I bambini che manifestano segni allarmati vanno immediatamente sottoposti a visita medica, come tutti i neonati; i bambini il cui vomito contiene sangue, ha l’aspetto di caffè macinato o è verde vivido; e i bambini che hanno subito un recente trauma cranico (entro una settimana). Se i bambini mostrano malessere anche quando non vomitano e tale sensazione dura più di alcune ore, vanno probabilmente esaminati da un medico.

Per gli altri bambini, segni di disidratazione, in particolare riduzione della minzione e quantità di liquido ingerita possono contribuire a determinare l’urgenza della visita, che varia anche in qualche modo in base all’età, poiché i lattanti e i bambini piccoli possono disidratarsi più rapidamente rispetto a quelli più grandi. In generale, i lattanti e i bambini piccoli che non urinano da oltre 8 ore o che sono riluttanti a bere da oltre 8 ore devono essere sottoposti a visita medica.

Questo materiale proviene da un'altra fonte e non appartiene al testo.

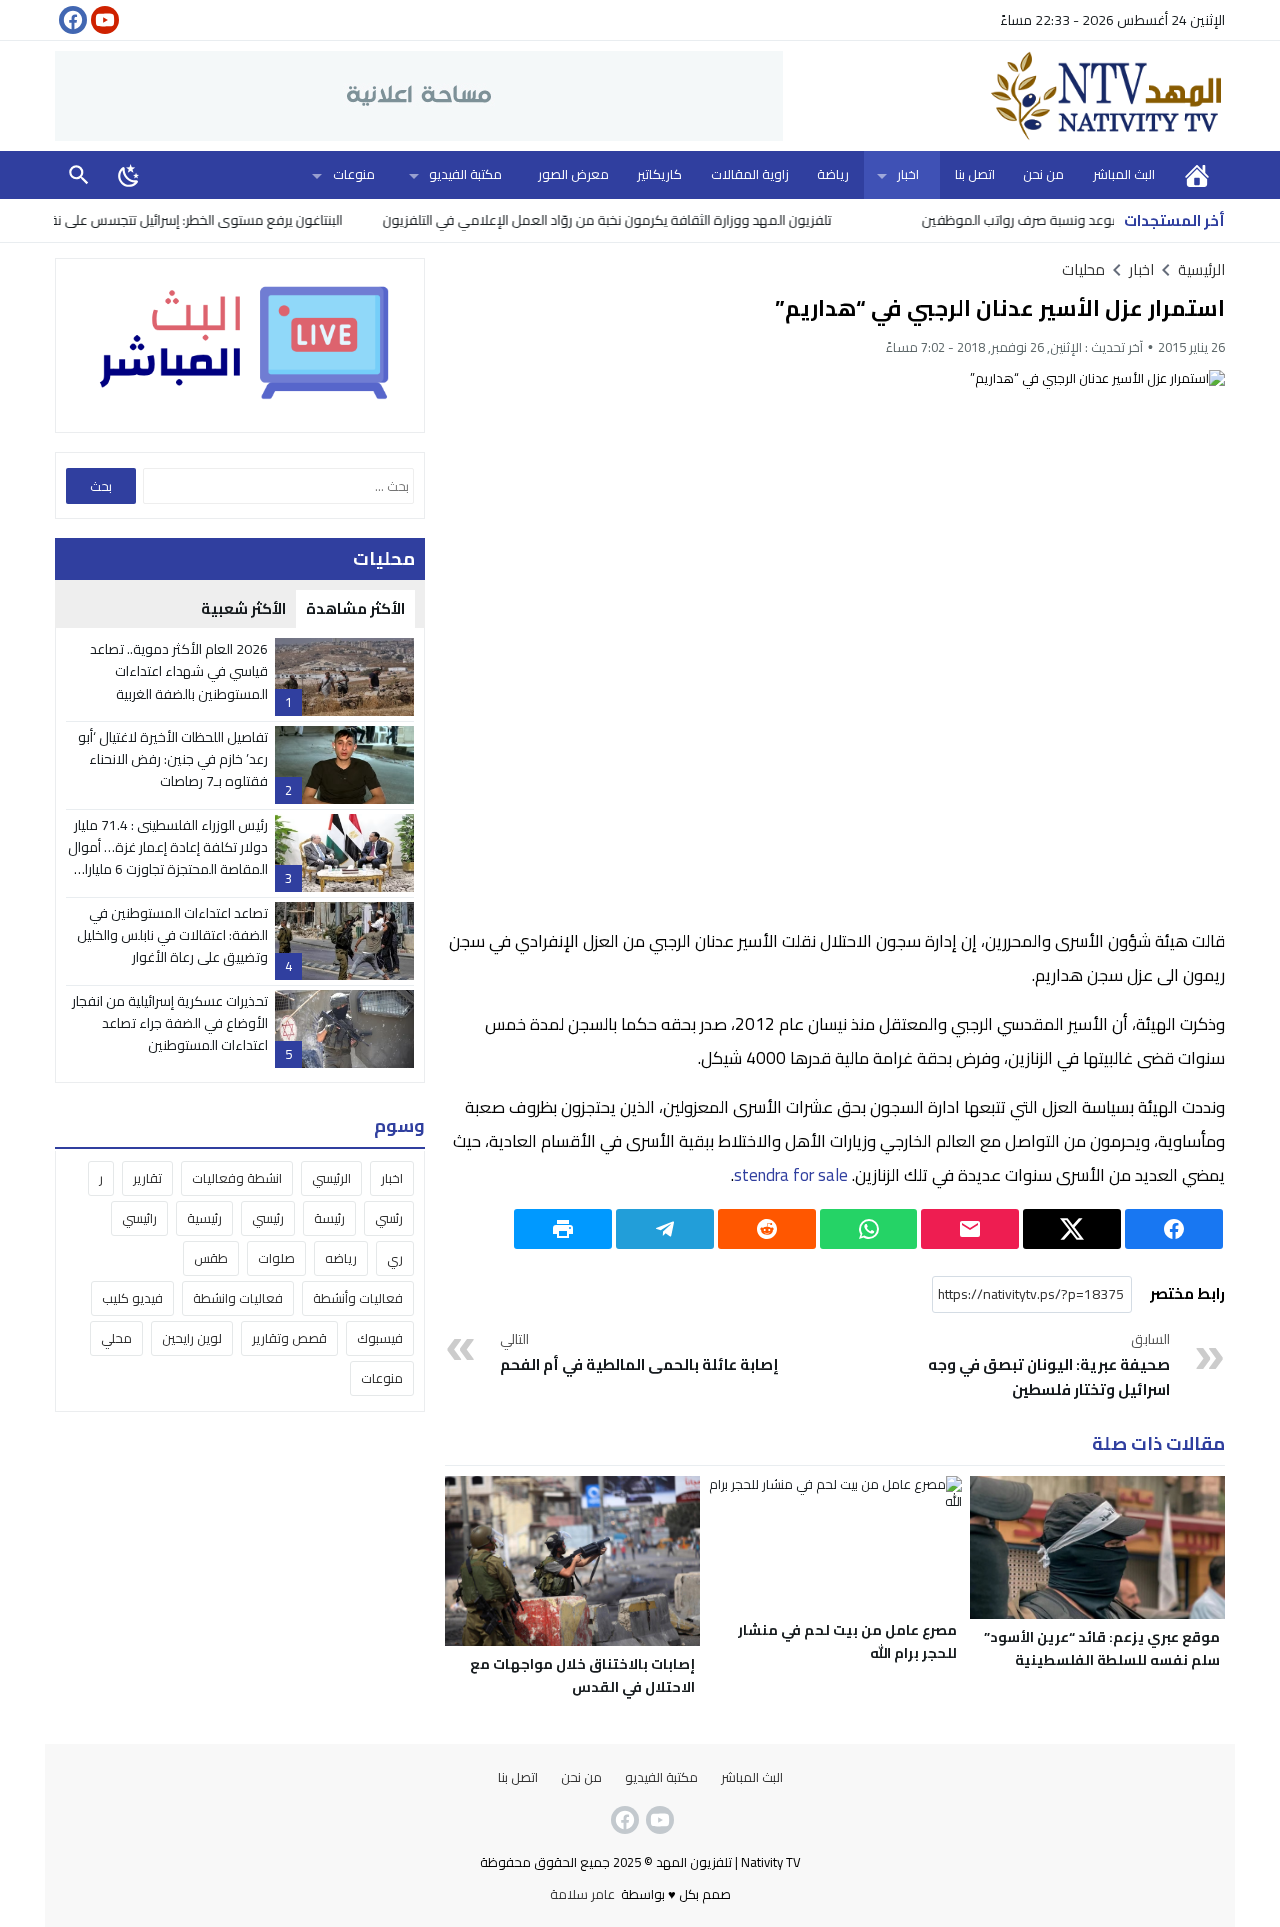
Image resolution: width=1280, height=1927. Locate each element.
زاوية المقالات (750, 174)
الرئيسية (1197, 174)
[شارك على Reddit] (767, 1229)
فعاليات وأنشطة (358, 1298)
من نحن (1043, 174)
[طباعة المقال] (563, 1229)
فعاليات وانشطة (238, 1298)
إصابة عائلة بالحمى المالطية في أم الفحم (639, 1353)
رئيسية (204, 1218)
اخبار (908, 174)
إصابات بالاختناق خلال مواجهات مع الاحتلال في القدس (582, 1675)
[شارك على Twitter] (1072, 1229)
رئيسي (268, 1218)
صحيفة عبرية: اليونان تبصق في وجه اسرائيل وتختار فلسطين (1049, 1366)
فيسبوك (380, 1338)
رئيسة (329, 1218)
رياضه (341, 1258)
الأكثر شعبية (243, 608)
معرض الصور (573, 174)
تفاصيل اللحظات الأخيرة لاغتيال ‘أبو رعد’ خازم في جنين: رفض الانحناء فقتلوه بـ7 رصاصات (173, 759)
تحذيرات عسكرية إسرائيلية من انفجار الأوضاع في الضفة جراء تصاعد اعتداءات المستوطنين (170, 1023)
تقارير (147, 1178)
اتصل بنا (975, 174)
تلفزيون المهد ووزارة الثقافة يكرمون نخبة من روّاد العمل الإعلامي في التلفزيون (649, 220)
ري (395, 1258)
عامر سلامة (582, 1894)
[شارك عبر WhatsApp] (869, 1229)
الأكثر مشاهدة (355, 608)
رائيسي (139, 1218)
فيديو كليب (132, 1298)
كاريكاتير (659, 174)
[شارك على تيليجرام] (665, 1229)
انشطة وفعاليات (237, 1178)
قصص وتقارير (289, 1338)
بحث (79, 174)
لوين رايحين (192, 1338)
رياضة (833, 174)
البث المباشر (1124, 174)
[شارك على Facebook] (1174, 1229)
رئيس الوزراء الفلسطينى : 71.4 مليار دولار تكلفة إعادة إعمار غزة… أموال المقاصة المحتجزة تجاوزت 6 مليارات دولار (168, 858)
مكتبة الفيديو (465, 174)
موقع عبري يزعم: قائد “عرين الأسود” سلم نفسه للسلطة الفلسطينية (1102, 1648)
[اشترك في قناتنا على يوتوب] (103, 20)
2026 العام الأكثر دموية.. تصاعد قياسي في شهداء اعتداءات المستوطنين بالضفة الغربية (179, 671)
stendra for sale (791, 1175)
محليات (1083, 269)
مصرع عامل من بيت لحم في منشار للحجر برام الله (847, 1641)
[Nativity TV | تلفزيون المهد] (1004, 96)
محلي (116, 1338)
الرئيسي (331, 1178)
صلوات (276, 1258)
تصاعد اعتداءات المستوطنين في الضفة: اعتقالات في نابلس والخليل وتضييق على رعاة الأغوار (172, 935)
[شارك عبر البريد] (970, 1229)
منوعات (354, 174)
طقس (211, 1258)
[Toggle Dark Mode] (129, 175)
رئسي (389, 1218)
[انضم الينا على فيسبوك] (71, 20)
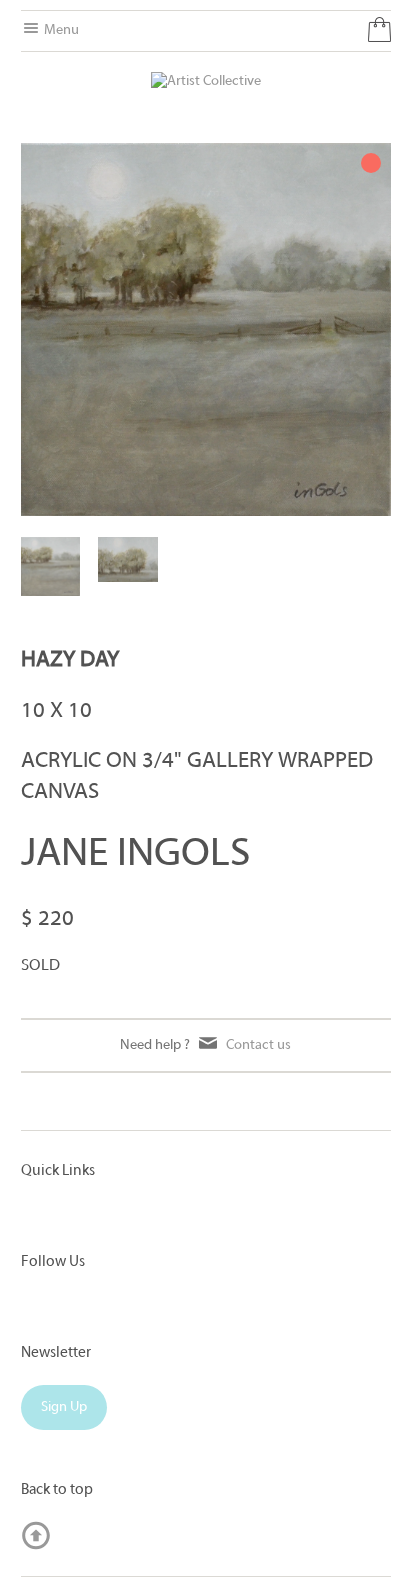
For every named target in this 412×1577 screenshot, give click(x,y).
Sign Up (64, 1407)
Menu (60, 30)
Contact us (258, 1045)
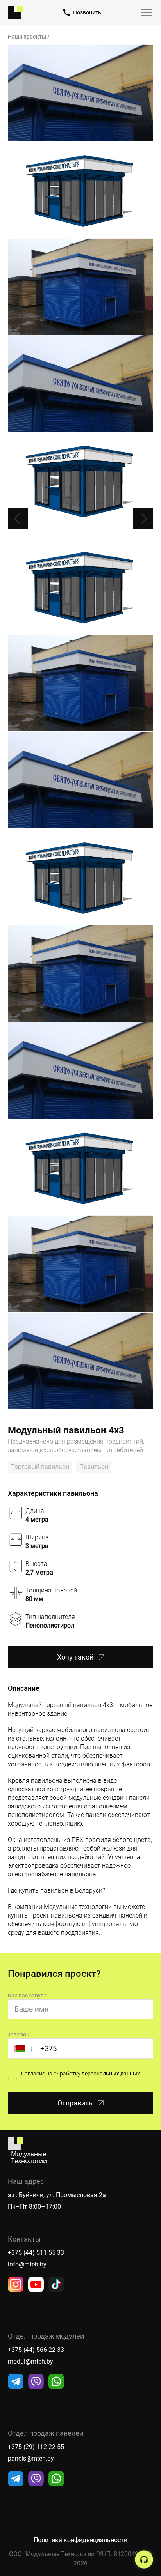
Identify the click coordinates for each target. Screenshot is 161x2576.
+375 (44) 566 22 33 (36, 2349)
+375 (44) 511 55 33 (36, 2252)
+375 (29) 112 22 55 (36, 2446)
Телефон (18, 2034)
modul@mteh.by (30, 2361)
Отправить (75, 2103)
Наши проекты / (29, 37)
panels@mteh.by (31, 2458)
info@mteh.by (27, 2264)
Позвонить (87, 12)
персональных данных (111, 2073)
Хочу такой (75, 1657)
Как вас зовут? (27, 1995)
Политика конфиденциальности (80, 2540)
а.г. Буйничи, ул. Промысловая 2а (57, 2195)
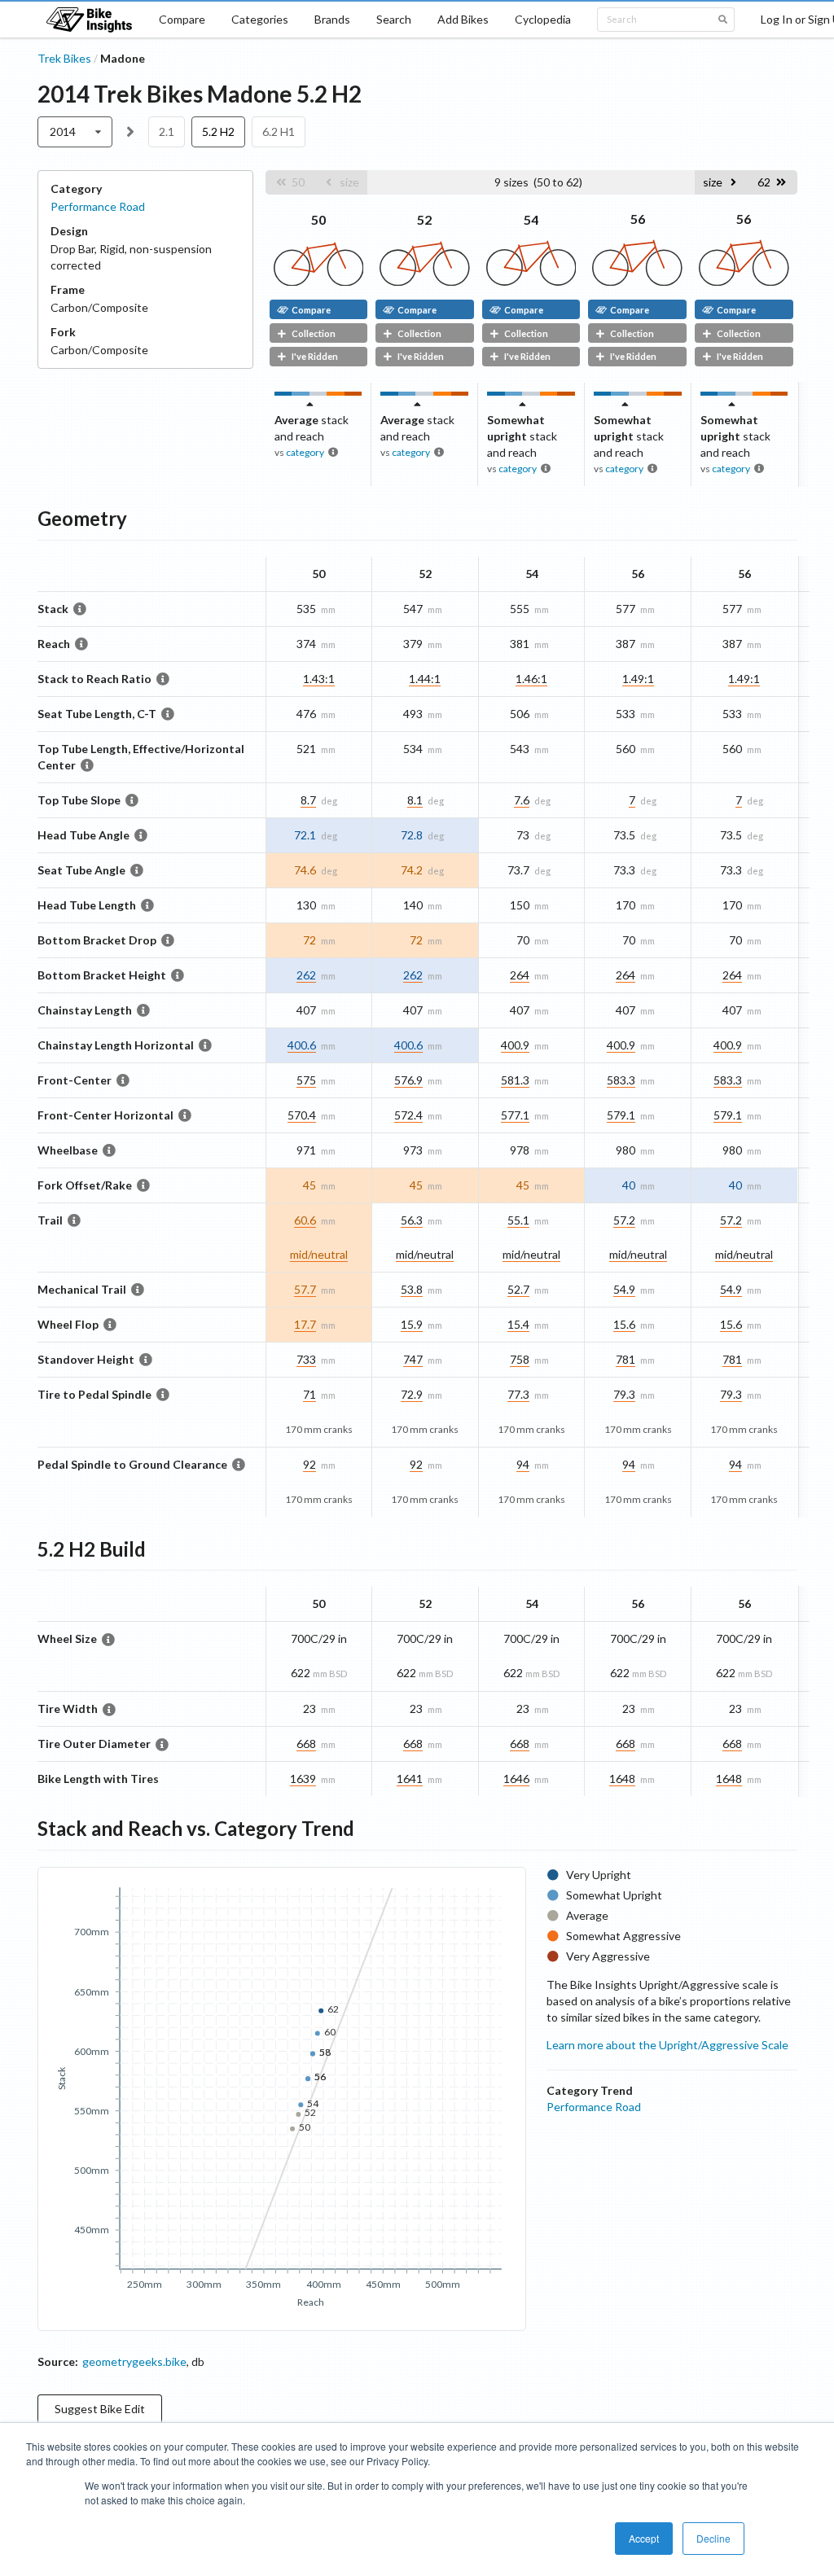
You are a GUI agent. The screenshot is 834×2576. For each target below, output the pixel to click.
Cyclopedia (543, 19)
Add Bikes (463, 19)
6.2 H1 (278, 131)
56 (637, 218)
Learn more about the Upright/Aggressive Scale (667, 2045)
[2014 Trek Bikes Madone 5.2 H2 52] (425, 281)
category (305, 452)
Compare (182, 19)
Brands (332, 19)
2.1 (166, 131)
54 (531, 219)
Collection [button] (314, 333)
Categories (259, 19)
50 (318, 219)
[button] (290, 182)
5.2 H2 (218, 131)
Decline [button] (713, 2538)
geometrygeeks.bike (134, 2361)
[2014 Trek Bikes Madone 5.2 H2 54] (531, 281)
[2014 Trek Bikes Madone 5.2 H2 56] (637, 281)
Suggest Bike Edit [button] (100, 2409)
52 (424, 219)
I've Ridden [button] (315, 356)
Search (393, 19)
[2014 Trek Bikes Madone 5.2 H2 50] (319, 281)
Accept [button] (644, 2538)
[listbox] (75, 131)
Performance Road (97, 206)
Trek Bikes (64, 58)
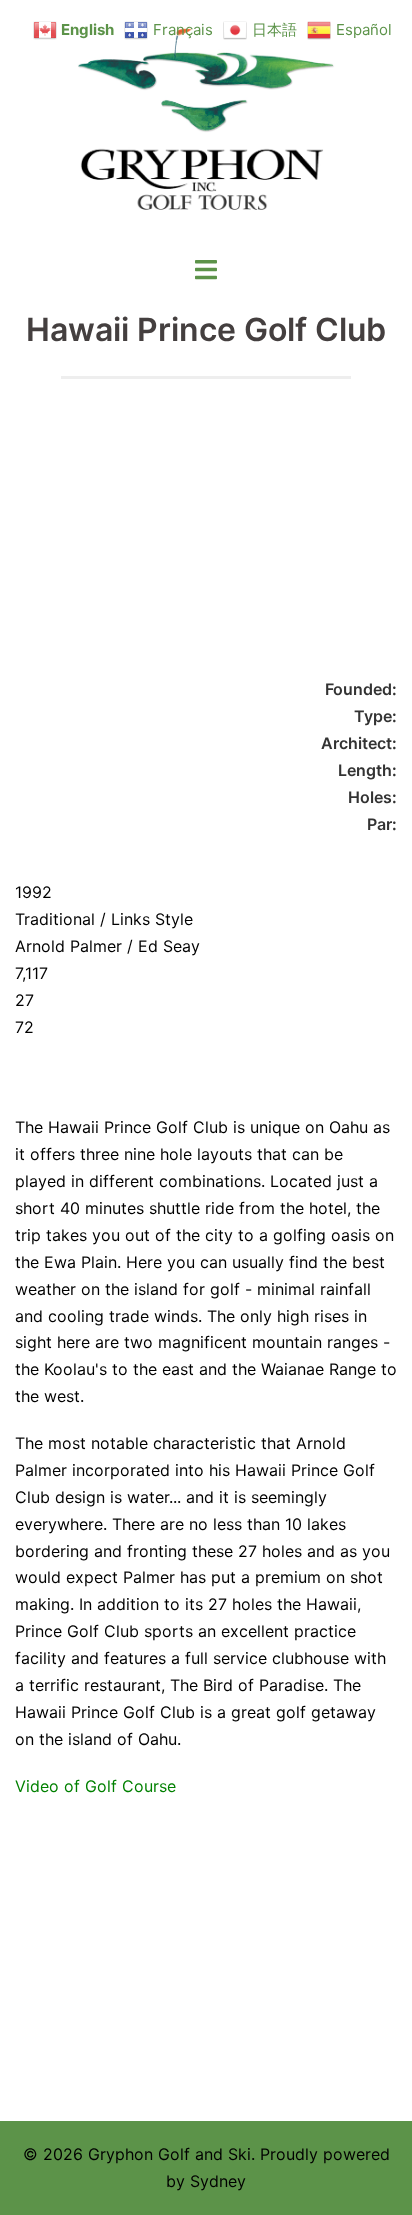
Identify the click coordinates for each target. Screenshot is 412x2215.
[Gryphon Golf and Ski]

Il medico va contattato se gli episodi di vomito superano i 6-8, se il vomito continua oltre 24-48 ore o in presenza di altri sintomi (ad esempio tosse, febbre o eruzione cutanea). I bambini che hanno manifestato solo pochi episodi di vomito (con o senza diarrea), che bevono almeno qualche fluido e che altrimenti non sembrano molto malati, di rado richiedono visita medica.

Quando si tratta di vomito nei neonati, è importante osservare attentamente i sintomi e fidarsi dell'istinto genitoriale. Se si è preoccupati per la salute del neonato o se si ha qualche dubbio, è sempre meglio consultare un medico per una valutazione adeguata.